2011年に入団してから、ここまでの優勝争いをしたことがなかった。マジック4からソフトバンクにひっくり返された話も聞いている。だから2位ソフトバンクとのゲーム差なんて関係なかった。優勝を勝ち取らないと意味がなかった。
手応えがあったのは交流戦くらいかな。開幕8連勝で始まり、4月は負ける怖さを知らなかった。出来過ぎでしょう。勢いだけで、本当の力で勝っていたわけではないと感じていた。5月に入って研究され、疲労もあり、若手が軒並み成績を落とした。個人成績が目に見えて落ちるのもしんどかったはず。彼らがその数字を受け入れ、交流戦で勝ち越して、苦しみを乗り越えた気がした。

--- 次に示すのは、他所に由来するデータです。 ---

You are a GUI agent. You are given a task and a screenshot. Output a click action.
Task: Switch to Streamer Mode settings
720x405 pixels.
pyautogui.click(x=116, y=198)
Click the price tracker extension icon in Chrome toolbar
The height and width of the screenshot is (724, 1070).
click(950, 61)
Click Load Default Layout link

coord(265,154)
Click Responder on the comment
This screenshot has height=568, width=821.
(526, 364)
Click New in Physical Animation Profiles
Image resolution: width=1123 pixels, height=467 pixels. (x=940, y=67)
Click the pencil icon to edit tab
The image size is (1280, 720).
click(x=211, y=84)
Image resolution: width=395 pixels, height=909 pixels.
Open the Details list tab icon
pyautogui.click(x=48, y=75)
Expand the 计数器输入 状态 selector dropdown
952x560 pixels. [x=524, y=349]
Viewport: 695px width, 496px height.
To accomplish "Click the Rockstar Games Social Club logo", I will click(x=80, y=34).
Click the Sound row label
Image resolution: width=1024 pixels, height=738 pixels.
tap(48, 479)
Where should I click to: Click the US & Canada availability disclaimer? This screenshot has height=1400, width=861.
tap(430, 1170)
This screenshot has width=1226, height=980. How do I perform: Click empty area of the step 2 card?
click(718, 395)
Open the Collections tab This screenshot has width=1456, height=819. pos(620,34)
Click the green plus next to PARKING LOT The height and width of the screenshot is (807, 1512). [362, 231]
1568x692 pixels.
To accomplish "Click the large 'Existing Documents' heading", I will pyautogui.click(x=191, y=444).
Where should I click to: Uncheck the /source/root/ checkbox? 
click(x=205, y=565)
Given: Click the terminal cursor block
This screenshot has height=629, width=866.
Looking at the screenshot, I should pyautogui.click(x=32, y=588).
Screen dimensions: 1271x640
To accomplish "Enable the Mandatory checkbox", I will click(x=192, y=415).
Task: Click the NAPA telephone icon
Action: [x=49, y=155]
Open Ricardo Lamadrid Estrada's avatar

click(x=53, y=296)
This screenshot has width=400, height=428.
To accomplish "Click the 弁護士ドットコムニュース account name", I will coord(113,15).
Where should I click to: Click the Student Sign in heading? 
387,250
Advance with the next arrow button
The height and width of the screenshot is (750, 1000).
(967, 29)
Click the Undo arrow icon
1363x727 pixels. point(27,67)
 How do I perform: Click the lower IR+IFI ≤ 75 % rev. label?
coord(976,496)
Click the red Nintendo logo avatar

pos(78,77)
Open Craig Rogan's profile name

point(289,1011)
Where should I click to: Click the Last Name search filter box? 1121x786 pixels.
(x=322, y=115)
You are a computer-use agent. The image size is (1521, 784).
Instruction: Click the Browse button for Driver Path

個人的にしんどかったのは7月末から8月の最初。状態が上がらず、フルイニング出場も続いていた。記録のためにやっているわけではないけど「外してくださいと言うべきかな…」と悩んだこともあった。でも、点差がついて最後の1イニングだけ休んだとして、次の日にすっきり試合に入れるか疑問だった。
シーズンを振り返ったとき、1年終わって最初から最後まで出ていたのと、どこかで1打席でも抜けていたら、重みが違うと思うかもしれない。最多安打というタイトルも、誰よりも打席に立っている以上、当然取るという思いがある。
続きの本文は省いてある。